BlockFi’s wind-down is being overseen by Mohsin Meghji, while the DOJ was represented by senior trial counsel Seth B. Shapiro. Both parties agreed to bear their own legal costs, a sign that neither side wanted to prolong the dispute.

The settlement brings clarity to the jurisdictional challenges that arise when federal criminal cases intersect with bankruptcy law. Judge Kaplan’s approval allows BlockFi to continue its bankruptcy process without the shadow of the DOJ’s asset claim.

Jurisdictional disputes complicate crypto asset recoveries

The BlockFi-DOJ dispute is just one example of the challenges facing creditors trying to recover funds from failed crypto firms.
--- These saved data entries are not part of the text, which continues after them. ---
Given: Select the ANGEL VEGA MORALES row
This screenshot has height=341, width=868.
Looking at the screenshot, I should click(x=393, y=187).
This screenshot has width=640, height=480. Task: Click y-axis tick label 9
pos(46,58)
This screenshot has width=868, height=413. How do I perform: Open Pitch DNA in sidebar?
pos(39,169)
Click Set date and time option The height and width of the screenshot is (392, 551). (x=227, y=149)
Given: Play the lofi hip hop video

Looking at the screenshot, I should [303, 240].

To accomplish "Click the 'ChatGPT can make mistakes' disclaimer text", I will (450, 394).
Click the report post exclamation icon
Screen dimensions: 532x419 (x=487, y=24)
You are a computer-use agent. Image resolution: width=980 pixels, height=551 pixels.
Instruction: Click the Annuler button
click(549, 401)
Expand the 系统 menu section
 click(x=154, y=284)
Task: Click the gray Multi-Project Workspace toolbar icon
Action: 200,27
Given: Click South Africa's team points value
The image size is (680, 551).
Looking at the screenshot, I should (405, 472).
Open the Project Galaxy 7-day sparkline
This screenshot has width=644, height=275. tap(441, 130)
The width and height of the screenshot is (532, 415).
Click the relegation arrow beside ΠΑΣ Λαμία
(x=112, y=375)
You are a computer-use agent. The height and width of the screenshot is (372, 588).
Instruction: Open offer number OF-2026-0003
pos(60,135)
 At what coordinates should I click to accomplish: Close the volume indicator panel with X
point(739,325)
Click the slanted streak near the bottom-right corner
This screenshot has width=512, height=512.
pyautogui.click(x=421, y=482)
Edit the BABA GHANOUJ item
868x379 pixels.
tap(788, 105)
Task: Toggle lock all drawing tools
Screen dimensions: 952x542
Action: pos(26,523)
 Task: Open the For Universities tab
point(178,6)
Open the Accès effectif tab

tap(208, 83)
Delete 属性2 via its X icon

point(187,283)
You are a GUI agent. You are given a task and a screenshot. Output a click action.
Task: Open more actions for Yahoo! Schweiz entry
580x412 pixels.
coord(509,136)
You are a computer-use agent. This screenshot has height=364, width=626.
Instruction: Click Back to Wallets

The bankruptcy court’s limited jurisdiction over assets tied to criminal investigations has created confusion and delays for many victims.

Meanwhile, BlockFi’s customers faced an April 28, 2024, deadline to withdraw remaining crypto holdings. The company’s bankruptcy plan was approved in September 2023, but many creditors are still waiting for full repayment.

The dismissal of the $35 million lawsuit may resolve one legal battle, but it leaves open questions about transparency, asset recovery, and the future of crypto regulation. As the industry continues to evolve, investors and regulators alike will be watching for signs of deeper problems lurking beneath the surface.

Do you think the BlockFi-DOJ lawsuit dismissal could be hiding broader issues in the crypto industry?